Custom, Excise & Service Tax Tribunal
M/S Titan Industries Ltd vs The Commissioner Of Central Excise ... on 16 May, 2016
CUSTOMS, EXCISE & SERVICE TAX APPELLATE TRIBUNAL
SOUTH ZONAL BENCH
BANGALORE
Appeal(s) Involved:
E/3276/2012
[Arising out of Order-in-Appeal No. 242/2012CE dated 27/08/2012 passed by the Commissioner of Central Excise (Appeals) Bangalore]

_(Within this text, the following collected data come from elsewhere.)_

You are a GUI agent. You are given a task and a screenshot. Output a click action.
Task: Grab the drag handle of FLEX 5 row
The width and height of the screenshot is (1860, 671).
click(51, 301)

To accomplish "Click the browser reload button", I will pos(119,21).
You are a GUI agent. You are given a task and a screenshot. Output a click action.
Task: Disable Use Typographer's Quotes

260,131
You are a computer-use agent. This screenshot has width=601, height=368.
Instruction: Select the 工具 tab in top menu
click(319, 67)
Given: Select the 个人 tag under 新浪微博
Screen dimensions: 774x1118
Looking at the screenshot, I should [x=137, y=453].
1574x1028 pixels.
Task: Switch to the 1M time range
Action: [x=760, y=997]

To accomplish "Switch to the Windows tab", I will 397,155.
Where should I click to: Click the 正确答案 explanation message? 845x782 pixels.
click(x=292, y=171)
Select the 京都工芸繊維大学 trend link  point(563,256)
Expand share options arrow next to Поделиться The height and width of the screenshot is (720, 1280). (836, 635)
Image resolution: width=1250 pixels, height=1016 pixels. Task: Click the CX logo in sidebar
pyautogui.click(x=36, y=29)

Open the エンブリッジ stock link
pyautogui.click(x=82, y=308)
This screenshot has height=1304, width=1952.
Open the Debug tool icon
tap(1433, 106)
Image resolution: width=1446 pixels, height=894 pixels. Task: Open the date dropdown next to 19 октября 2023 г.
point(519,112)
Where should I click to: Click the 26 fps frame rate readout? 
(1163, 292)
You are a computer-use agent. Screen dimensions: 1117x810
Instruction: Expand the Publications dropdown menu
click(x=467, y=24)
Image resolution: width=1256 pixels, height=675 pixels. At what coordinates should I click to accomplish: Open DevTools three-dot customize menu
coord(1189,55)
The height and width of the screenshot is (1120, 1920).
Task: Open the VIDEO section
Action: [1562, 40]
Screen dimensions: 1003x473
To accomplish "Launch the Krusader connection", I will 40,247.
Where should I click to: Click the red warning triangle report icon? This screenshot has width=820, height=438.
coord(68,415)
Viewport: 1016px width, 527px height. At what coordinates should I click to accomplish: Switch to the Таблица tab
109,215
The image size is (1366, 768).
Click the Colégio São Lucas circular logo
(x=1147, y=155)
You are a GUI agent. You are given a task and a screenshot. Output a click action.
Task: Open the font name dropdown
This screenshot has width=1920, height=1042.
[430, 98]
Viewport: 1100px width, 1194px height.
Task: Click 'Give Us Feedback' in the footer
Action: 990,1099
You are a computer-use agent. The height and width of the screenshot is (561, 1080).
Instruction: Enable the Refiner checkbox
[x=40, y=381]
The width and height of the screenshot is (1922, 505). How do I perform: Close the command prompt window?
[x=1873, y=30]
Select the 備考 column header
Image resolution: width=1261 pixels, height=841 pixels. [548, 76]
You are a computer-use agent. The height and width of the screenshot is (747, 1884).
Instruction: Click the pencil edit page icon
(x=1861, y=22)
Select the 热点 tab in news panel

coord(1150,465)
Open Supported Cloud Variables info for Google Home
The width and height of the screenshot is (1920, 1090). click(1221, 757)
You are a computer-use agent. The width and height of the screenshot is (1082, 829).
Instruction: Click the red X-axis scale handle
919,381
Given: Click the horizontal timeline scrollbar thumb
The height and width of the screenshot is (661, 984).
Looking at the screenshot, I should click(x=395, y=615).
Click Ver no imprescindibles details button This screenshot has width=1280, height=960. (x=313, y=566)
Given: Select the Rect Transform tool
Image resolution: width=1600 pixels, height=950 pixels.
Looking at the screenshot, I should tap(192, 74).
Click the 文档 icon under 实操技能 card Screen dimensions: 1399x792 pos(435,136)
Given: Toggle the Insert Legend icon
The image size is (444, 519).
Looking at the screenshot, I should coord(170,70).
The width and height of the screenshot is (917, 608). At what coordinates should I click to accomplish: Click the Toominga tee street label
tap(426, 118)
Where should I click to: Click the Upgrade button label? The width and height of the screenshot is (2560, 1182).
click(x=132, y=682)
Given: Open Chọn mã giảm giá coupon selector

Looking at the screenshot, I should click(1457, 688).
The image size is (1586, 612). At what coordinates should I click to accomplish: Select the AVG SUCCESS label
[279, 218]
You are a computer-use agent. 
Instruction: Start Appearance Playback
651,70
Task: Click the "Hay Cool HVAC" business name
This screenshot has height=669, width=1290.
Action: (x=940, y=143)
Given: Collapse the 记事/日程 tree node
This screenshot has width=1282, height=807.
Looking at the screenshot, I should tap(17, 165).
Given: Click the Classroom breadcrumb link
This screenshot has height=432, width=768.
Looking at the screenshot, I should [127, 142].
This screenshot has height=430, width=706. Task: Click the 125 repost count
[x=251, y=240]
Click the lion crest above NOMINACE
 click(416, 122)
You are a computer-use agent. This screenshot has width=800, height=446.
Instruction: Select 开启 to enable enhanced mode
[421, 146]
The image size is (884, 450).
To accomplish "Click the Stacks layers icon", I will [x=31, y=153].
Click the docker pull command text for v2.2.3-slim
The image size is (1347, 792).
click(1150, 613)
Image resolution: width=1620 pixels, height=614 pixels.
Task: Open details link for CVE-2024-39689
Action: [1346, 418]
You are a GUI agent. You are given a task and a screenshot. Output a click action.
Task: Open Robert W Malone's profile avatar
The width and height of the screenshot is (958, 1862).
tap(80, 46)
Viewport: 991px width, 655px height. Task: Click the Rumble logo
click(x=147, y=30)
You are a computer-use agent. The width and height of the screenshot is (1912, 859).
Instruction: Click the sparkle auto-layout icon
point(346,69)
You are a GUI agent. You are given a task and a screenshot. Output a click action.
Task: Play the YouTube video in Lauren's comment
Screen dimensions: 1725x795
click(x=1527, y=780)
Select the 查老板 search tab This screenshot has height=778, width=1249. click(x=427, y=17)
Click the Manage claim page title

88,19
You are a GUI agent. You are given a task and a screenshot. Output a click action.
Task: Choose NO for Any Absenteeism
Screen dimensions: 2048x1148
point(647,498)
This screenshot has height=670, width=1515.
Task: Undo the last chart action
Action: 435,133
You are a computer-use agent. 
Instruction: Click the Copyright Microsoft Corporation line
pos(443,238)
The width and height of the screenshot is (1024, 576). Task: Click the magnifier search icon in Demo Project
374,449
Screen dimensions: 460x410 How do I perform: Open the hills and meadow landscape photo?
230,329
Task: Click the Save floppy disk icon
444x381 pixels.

For approval and signature:
HON'BLE SHRI S.S. GARG, JUDICIAL MEMBER
1
Whether Press Reporters may be allowed to see the Order for publication as per Rule 27 of the CESTAT (Procedure) Rules, 1982?
No
2
Whether it should be released under Rule 27 of the CESTAT (Procedure) Rules, 1982 for publication in any authoritative report or not?
Yes
3
Whether Their Lordships wish to see the fair copy of the Order?
Seen
4
Whether Order is to be circulated to the Departmental authorities?
Yes
M/s Titan Industries Ltd
15B Bommasandra Indusrial Area
Bommasandra,
Bangalore
Appellant(s)
Versus
The Commissioner of Central Excise (Appeals),Bangalore
Respondent(s)
Appearance:
Mr Akbar Basha, C.A. For the Appellant Mr. N. Jagadish, A.R. For the Respondent Date of Hearing: 06/05/2016 Date of Decision:
CORAM:
HON'BLE SHRI S.S.GARG, JUDICAL MEMBER Final Order No. 20312/2016 Per : S.S.GARG This appeal is directed against order-in-appeal No. 242/2012-CE dated 27.08.2012 passed by Commissioner (Appeals) whereby he has dismissed the appeal of the appellant by upholding the decision of the Assistant Commissioner.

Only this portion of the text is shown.